> **TO DO**
Copy every line below that has the word "computer" in it.

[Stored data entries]

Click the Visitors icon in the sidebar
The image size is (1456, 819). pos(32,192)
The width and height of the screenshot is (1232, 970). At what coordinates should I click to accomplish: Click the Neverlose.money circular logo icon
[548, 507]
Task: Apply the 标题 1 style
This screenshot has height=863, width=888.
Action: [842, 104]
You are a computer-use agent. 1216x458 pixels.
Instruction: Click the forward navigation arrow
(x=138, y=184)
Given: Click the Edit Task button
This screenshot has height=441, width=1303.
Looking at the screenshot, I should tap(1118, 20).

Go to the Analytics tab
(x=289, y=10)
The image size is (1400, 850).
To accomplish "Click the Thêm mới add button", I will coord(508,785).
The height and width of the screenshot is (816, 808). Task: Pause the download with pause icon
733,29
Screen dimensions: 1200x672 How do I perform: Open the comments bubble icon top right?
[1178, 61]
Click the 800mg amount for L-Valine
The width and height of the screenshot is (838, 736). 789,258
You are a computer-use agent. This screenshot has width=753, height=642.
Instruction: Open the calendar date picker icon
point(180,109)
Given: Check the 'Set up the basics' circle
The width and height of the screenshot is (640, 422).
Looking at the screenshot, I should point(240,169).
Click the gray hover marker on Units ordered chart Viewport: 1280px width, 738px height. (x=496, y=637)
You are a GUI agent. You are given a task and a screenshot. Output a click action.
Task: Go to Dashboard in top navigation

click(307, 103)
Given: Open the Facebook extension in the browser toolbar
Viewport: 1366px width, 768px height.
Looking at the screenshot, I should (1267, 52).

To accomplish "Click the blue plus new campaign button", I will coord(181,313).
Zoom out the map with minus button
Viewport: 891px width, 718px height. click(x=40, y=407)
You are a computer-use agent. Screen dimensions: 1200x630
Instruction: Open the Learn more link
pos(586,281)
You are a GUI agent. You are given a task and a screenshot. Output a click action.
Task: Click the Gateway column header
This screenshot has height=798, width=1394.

> **TASK RESULT**
You are a computer-use agent. 1216x458 pixels.
You are a computer-use agent. This screenshot has width=753, height=642.
You are a computer-use agent. Screen dimensions: 1200x630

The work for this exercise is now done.